Neue Europäische Koalition liegt knapp hinter der Regierungspartei PiS.

Von Florian Hassel, Warschau

In Polen hat die nationalpopulistische Regierungspartei "Recht und Gerechtigkeit" (PiS) die Europawahl unter Rekordbeteiligung der Wähler gewonnen (43 Prozent statt knapp 24 Prozent bei der letzten Europawahl). Nur knapp dahinter lag die erstarkte Opposition. Die europaskeptisch auftretende PiS (Slogan im Wahlkampf: "Verteidige deine Rechte!") kam nach den auf Wählerbefragungen beruhenden Hochrechnungen des Forschungsinstitutes Ipsos für den unabhängigen Fernsehsender TVN auf 42,4 Prozent (24 Mandate im Europarlament), die aus fünf Oppositionsparteien gebildete Europäische Koalition auf 39,1 Prozent (22 Mandate).

PiS-Parteichef Jarosław Kaczyński, Polens eigentlicher Regierungschef, dankte "allen, die uns unterstützt haben und den guten Wechsel wollen" - dies ist das Codewort sowohl für umfangreiche Sozialprogramme als auch für zahlreiche gegen die Unabhängigkeit der Justiz und anderer Staatsorgane gerichteten Gesetze. "Wir sind die Garanten polnischer Souveränität, polnischer Unabhängigkeit und des polnischen Wegs nach oben", sagte Kaczyński.
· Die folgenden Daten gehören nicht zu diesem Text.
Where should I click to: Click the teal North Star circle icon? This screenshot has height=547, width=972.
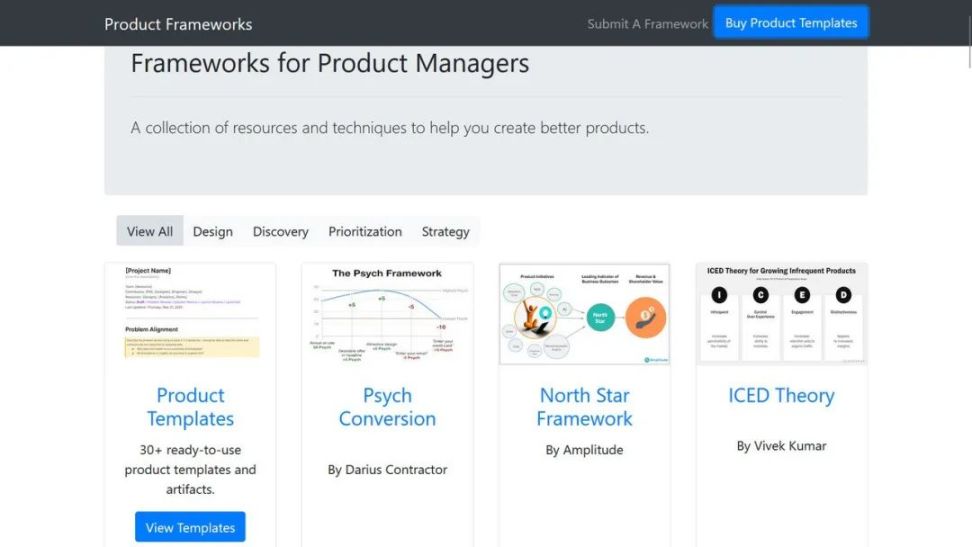[600, 316]
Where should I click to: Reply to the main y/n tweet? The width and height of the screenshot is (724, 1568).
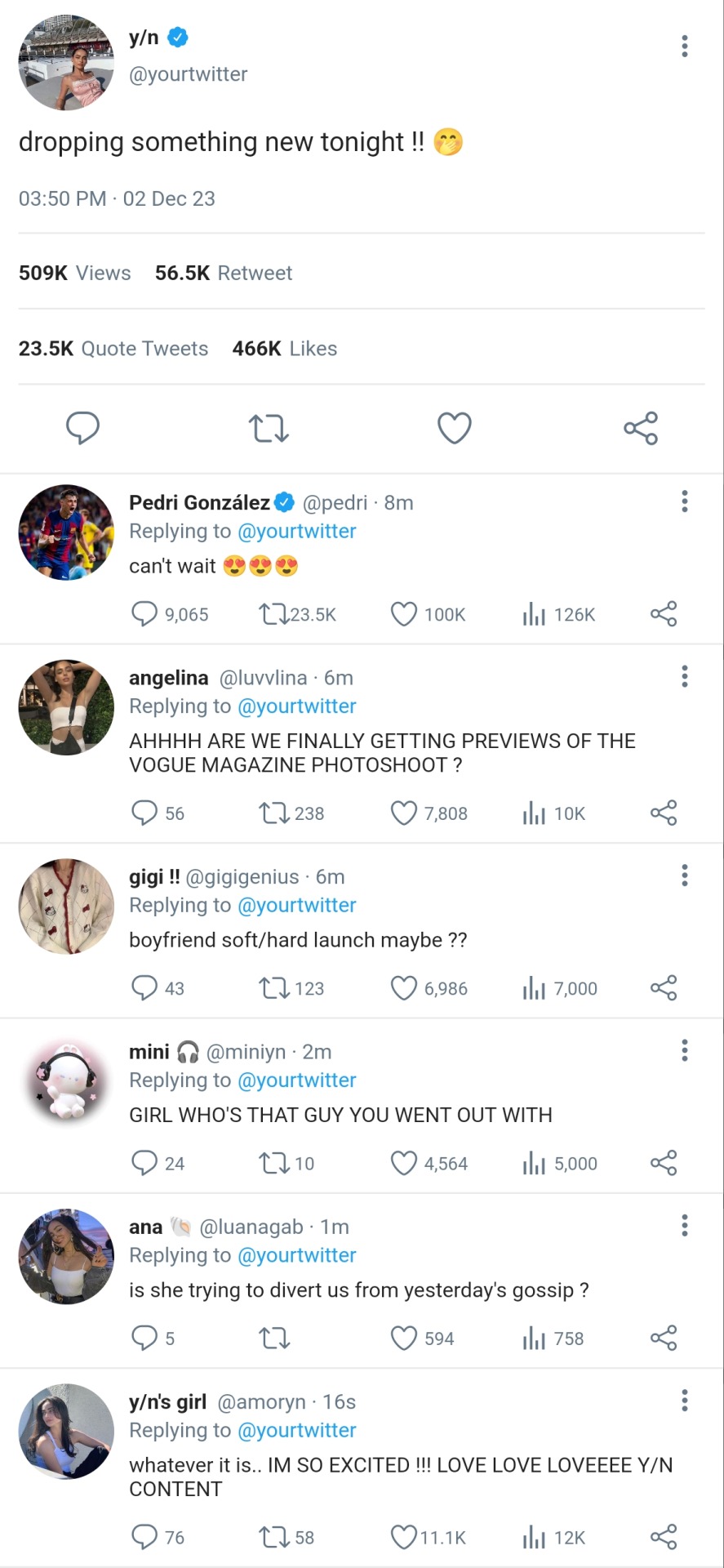click(x=82, y=428)
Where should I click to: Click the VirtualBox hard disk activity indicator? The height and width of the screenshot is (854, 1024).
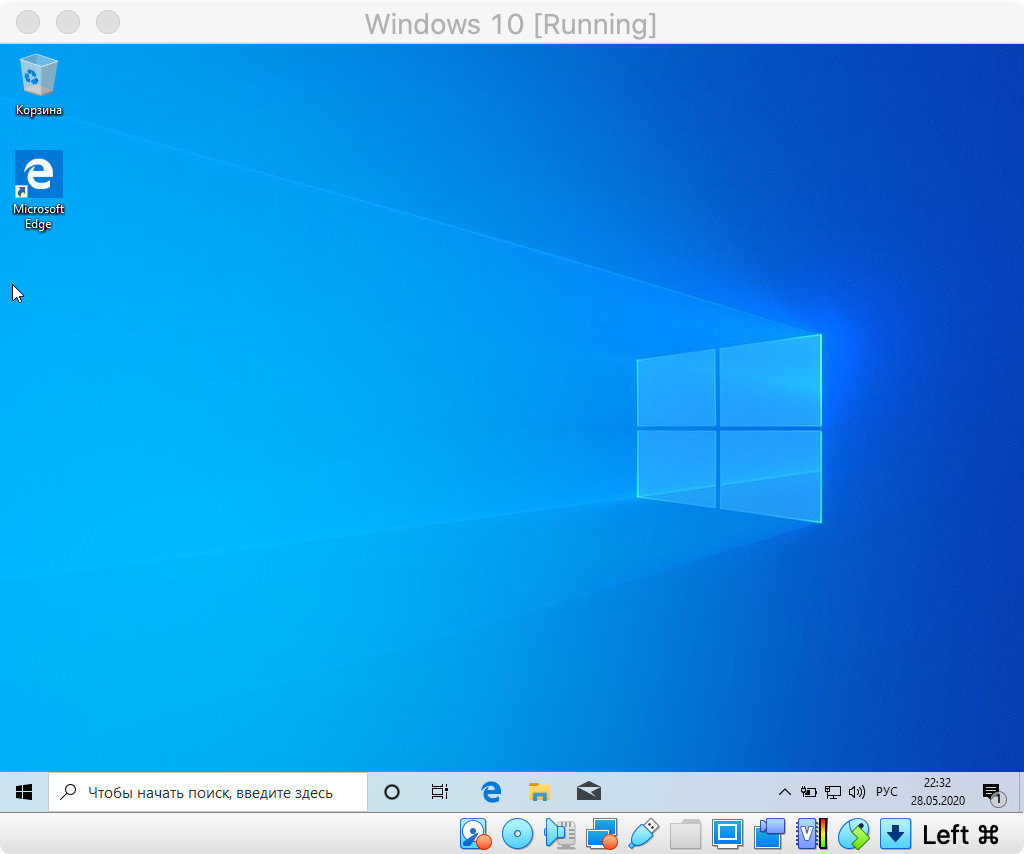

Für die PiS werden künftig zahlreiche bekannte Parteigrößen, die auch als Europaskeptiker auffielen, im europäischen Parlament sitzen: etwa die frühere Ministerpräsidentin Beata Szydło, Ex-Außenminister Witold Waszczykowski oder der enge Kaczyński-Vertraute Joachim Brudziński.

In Polen galt die Wahl indes vor allem als Generalprobe für die im Herbst 2019 folgende Parlamentswahl und als erster Test der erst vor einigen Monaten gebildeten Europäischen Koalition. "Dies war erst die erste Spielhälfte", sagte Grzegorz Schetyna, Chef der Oppositionspartei Bürgerplattform und Architekt der mit vier anderen Parteien gebildeten Europäischen Koalition. Mit ihrem Ergebnis verfehlte das Oppositionsbündnis sein Ziel, sich schon bei der Europawahl vor die PiS zu setzen.

"Ich hatte mit mehr gerechnet", sagte der zur Opposition zählende langjährige Außenminister Radosław Sikorski, der nun für die EK ins Europarlament einzieht, dem Sender TVN. "Immerhin haben wir eine Koalition gebildet, gegen die die PiS im Herbst verlieren kann. Und das ist schon eine Errungenschaft."

Die gleichfalls erst vor wenigen Monaten gebildete linke Reformpartei "Wiosna" (Frühling) kam auf 6,6 Prozent (drei Mandate) und blieb damit deutlich hinter den Erwartungen. Die unter Beteiligung von Rechtsnationalisten gebildete Konföderation kam auf 6,1 Prozent (drei Mandate). Die Partei des populistischen Ex-Rocksängers Paweł Kukiz, im Herbst 2015 mit knapp 9 Prozent die große Überraschung der Parlamentswahl, stürzte auf 4,1 Prozent unter die für einen Einzug ins Europaparlament notwendigen fünf Prozent. Ein Desaster war die Wahl für Polens Linke, die nur auf 1,3 Prozent kam.